Compte rendu concert. Quarantième Festival International de Piano. La Roque d’Anthéron. Parc du château de Florans, le 8 Août 2020.
Intégrale des 32 sonates de Ludwig Van BEETHOVEN (1770-1827).
Claire Désert ; Jean-Efflam Bavouzet ; François-Frédéric Guy ; Nicholas Angelich.
Quatrième concert : Auditorium du Parc 10 h.
Sonates 17 ;18 ;19 ; 20 ; 21 ; 22 : des chefs d’œuvres naissent.
A nouveau au matin l’Auditorium s’ensoleille petit à petit. Le public tient bon devant le risque d‘insolation. Mais cette intégrale est si passionnante, c’est si extraordinaire de pouvoir suivre l’évolution de Beethoven, les pianistes sont si investis que la passion fait tenir la plus grande partie du public même en plein soleil. Beethoven virtuose d’abord, expérimentant les possibilités du pianiste.
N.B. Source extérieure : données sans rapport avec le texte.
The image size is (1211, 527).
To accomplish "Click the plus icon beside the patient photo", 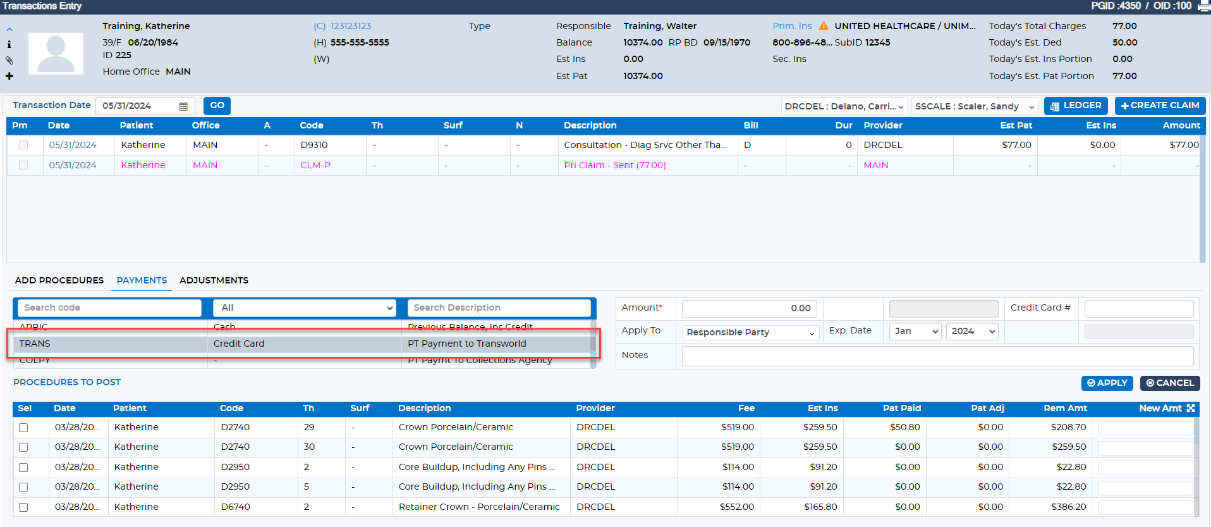I will (x=9, y=76).
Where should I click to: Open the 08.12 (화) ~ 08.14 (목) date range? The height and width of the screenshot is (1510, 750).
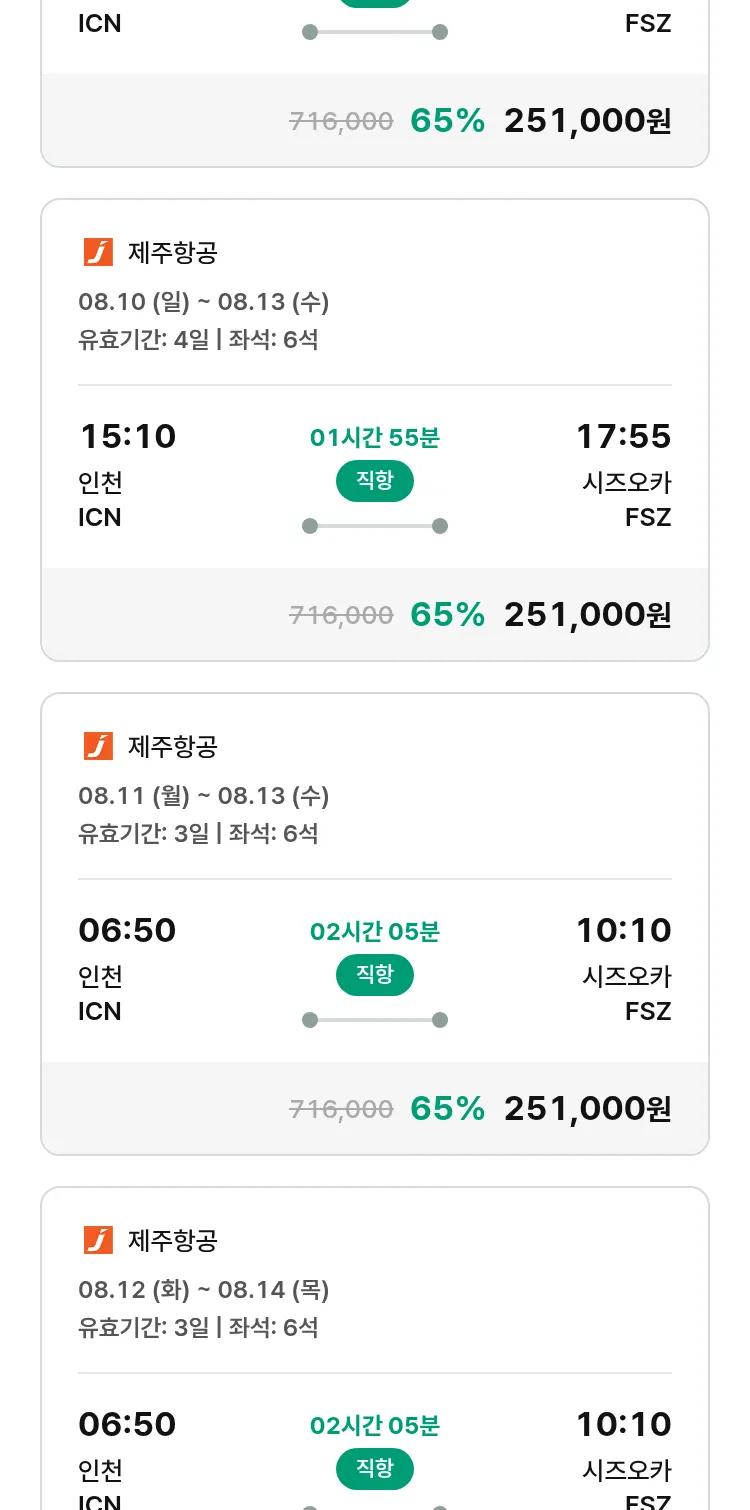[x=203, y=1290]
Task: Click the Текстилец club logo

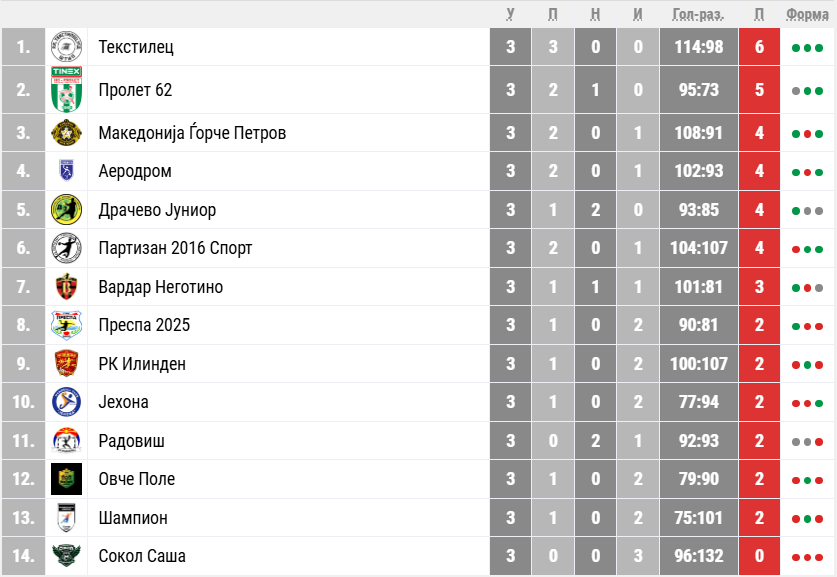Action: pyautogui.click(x=66, y=47)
Puis déplaçant les formes, en inventant de nouvelles, essayant là une fin tonitruante, ici une autre à la pointe des doigts, cherchant des résolutions harmoniques nouvelles, attendues, retardées, déplacées, s’appuyant sur des danses, nobles ou parfois populaires. De deux à cinq mouvements. Il y a tant et tant de choses dans ces sonates au fur et à mesure de l’évolution de son génie ! Au lieu de penser qu’il y a des petites sonates et des grandes nous avons compris hier que chacune est importante, aucune n’est négligeable.
A présent Claire Désert nous propose sa version de la dix-septième sonate, la sonate « La Tempête ». Débutant délicatement comme à son accoutumée, c’est toute en sensibilité que la musicienne va aborder cette tempête qui sera toute intérieure. Pas de rugissements terribles, rien n’est au premier degré tout est plus subtilement suggéré. Souvent le premier mouvement éclipse les suivants. Il n’en est rien avec Claire Désert, elle nous fait comprendre toute la sonate comme une construction parfaite avec la perception de l’âme au travail avec ses multiples sentiments contradictoires. Les nuances sont subtilement construites sur des pianissimi impalpables. Dans les emportements pianistiques elle sait garder une mesure humaine très émouvante.
Tout est à l’opposé avec Jean-Efflam Bavouzet. Son jeu extraverti attendu lui fait jouer fort, vite et cette dix-huitième sonate a tout d’une chasse à courre royale. On cherchera en vain le gracioso dans le menuet. Par contre le fuoco du presto brûle comme le soleil qui darde, ce final passe en force avec effets de manche et de mèche.
François-Frédéric Guy enchaîne sobrement les deux sonates dix-neuf et vingt chacune en deux mouvements. Le jeu du musicien est élégant et porteur d’une belle capacité de réthorique dans ces deux sonates assez ingrates.
Nicholas Angelich en remplacement d’Emmanuel Strosser qui avait joué la veille au soir nous régale d’une Waldstein d’anthologie. Cette sonate vingt-et-une est magistralement construite et Nicholas Angelich à sa manière la dissèque pour nous la rendre limpide. La beauté du son, la richesse des harmoniques, la subtilité des nuances et une capacité à mobiliser notre imagination sont un pur bonheur. La musique irradie des doigts agiles de Nicholas Angelich, comme en état de grâce. Nous vivons avec lui un très grand moment.
La pauvre vingt-deuxième sonate semble superfétatoire sous les doigts guerriers de Jean-Efflam Bavouzet après ce grand moment de La Waldstein. C’est le seul moment où le découpage des concerts est discutable.
Le public est heureux mais reste sous l’impression profonde faite par la Waldstein.